In the present study, the average height of the septa of the maxillary right and left sides were 5.04 mm and 5.32 mm, respectively, with the entire mean of 5.6 mm, which was consistent with the septa average height of the previous studies in the range of 5.4–7.3 mm [24, 30, 35].
4.2│Effect of the Gender, Age, and Dental Status on the Septa
The present study indicated no significant correlation between the prevalence of septa and patient age or gender, which is consistent with prior studies [20, 25, 36–38]. Other studies showed a negative correlation only between septa and gender [22, 39–42].

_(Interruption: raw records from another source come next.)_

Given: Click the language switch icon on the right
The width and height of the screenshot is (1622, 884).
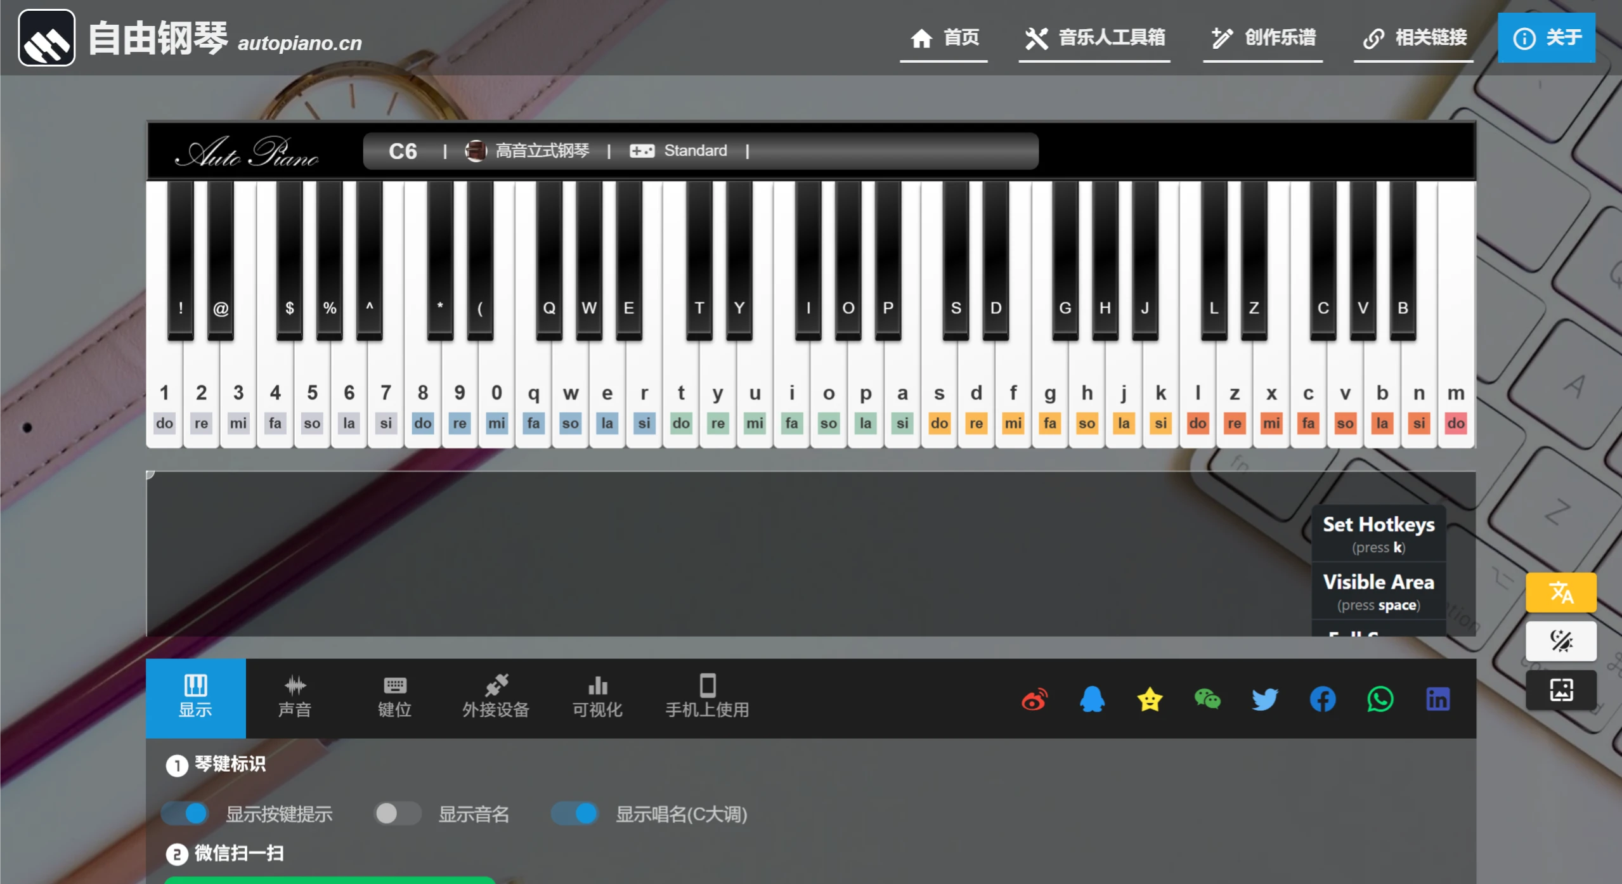Looking at the screenshot, I should click(1560, 592).
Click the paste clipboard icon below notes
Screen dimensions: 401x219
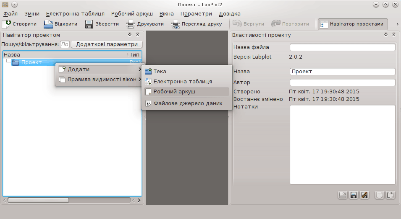tap(391, 195)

The present study found no relationship between dental status (dentate, partially edentulous, edentulous) and the prevalence of septa (63.8% of dentate, 22.1% of partially edentulous, and 14.1% of edentulous). This finding is consistent with Shen et al. [22] who observed no correlation between septa prevalence and the absence of maxillary first or second molars, consistent with recent studies [2, 18, 21, 42–44]. The present study contradicts other studies [38, 45, 46] which showed edentulous ridges have more septa than dentate ridges, as concluded by Krennmair et al. and Kim et al., who proposed the hypothesis that atrophic edentulous maxilla considers secondary septa [47, 48].

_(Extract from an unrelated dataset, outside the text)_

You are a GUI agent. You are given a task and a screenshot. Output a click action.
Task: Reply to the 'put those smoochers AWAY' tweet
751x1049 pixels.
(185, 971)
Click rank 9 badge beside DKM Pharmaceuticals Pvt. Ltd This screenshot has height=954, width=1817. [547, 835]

Primary/congenital and secondary/acquired classification of maxillary sinus septa has limited clinical significance since septa can appear anywhere in the maxillary sinus and do not emerge as a result of sinus pneumatization following tooth loss [18]. The etiology of septa formation is unknown, but genetics may affect septa formation during middle-face region development. Hence, maxillary sinus septa should be classified based on their location, orientation, and morphology since they are clinically significant during SFE procedures. Septa cause 11–56% of sinus membrane perforations during SFE [18, 25, 49].

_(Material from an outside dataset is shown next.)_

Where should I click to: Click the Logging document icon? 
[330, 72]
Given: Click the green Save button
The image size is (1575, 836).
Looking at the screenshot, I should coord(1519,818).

4.3│Effect of the Presence and Absence of Septa on the Sinus Membrane Pathology
The prevalence of mucosal thickening ranged between 35.1–66%, and thickening is considered normal between 1–3 mm [50]. The perforation rate was higher in thicker (≥ 2 mm) and thinner membranes (< 1 mm) according to Lin YH et al. [51]. The present study found no significant correlation between Sinus Membrane Pathology and the presence or absence of septa on both right and left sides (P = 0.789 and P = 0.806), respectively. Findings from N. Kocak et al. in 2019 matched our results and observed no significant difference (P = 0.863) between septa presence and maximum membrane mucosal thickness in 376 patients and 500 sinuses [43]. By contrast, Cakur et al. reported that sinus septa might cause the Schneiderian membrane's thinness, as membrane thickness is inversely related to sinus septa [52]. However, Rancitelli et al. found no positive correlation between septa height and membrane thickness. The thickness of the membrane at the septa origin is almost twice as thick as it is away from the septa origin [53].
The present study has common limitation that is a cross-sectional evaluation of CBCT images from only two cities; thus, the findings cannot be generalized to all populations and the measurements matched by single observer. Therefore, future studies are strongly recommended to confirm the present findings.